Con las cifras que se manejan en la actualidad, en todo caso, ciertas características del voto que matizan esta mayoría independentista pueden ponerse sobre la mesa. Hablando en simples términos de eje independentista/no-independentista, parece existir una correlación con el eje urbano/rural. Dicho de otro modo, el tamaño del municipio, el número de habitantes del territorio, es un aspecto fundamental del voto. El bloque de partidos independentistas, como ya se ha comentado, recibe sus apoyos de las provincias menos pobladas, y por ende de los municipios menos poblados. Es sobre todo en los pueblos de menos de 10.000 habitantes donde las formaciones independentistas obtienen más del 50% de los votos; territorios, por otra parte, donde la participación fue en comparación mayor que la de las grandes ciudades, posiblemente porque en ellas hubiera mayor sensación de seguridad sanitaria a la hora de votar. En contra posición, en los municipios y metrópolis más poblados, que da la casualidad que son, en su mayor parte, los de la provincia de Barcelona, en estos las formaciones no-independentistas son las que obtienen la mayoría de votos**. Terrassa, Sabadell, Badalona, L’Hospitalet de Llobregat, la propia capital catalana, todas ellas circunscripciones con mayor número de habitantes que las capitales de provincia Girona y Lleida, en ellas el bloque no independentista se impone, por más o menos puntos porcentuales, pero supera el 50% de apoyos. Esta situación, en cualquier caso, es muy parecida a la de 2017. Los cambios entre bloques han sido escasos: en cerca del 80% de municipios que tuvieron mayoría independentista en las anteriores elecciones se mantienen en el independentismo. Los puntos porcentuales que han permitido a sus partidos superara la franja del 50% parecen explicarse por lo anteriormente aventurado, esto es, un ligero ascenso en algunas ciudades medianas y grandes.

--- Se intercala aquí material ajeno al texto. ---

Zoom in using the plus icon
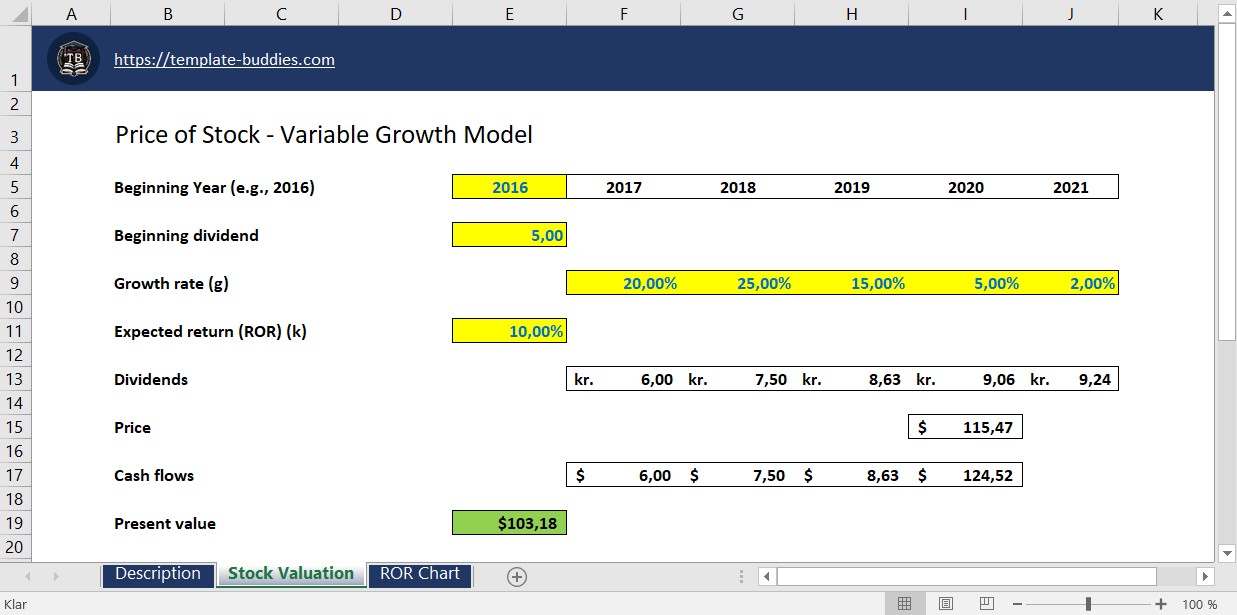Screen dimensions: 1237x615 tap(1160, 602)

Lo que está claro es que con casi la mitad de la Comunidad sin participar en estas elecciones, no se puede argumentar con tanto valor como se quisiera que más del 50% de los catalanes y catalanas quieran independizarse. Del mismo modo, se puede deducir que este año son los más politizados quienes que se han atrevido a participar, quienes más en serio creen en el conocido como “conflicto catalán”. Sector de la población de los votantes que tampoco es plenamente representativo del conjunto.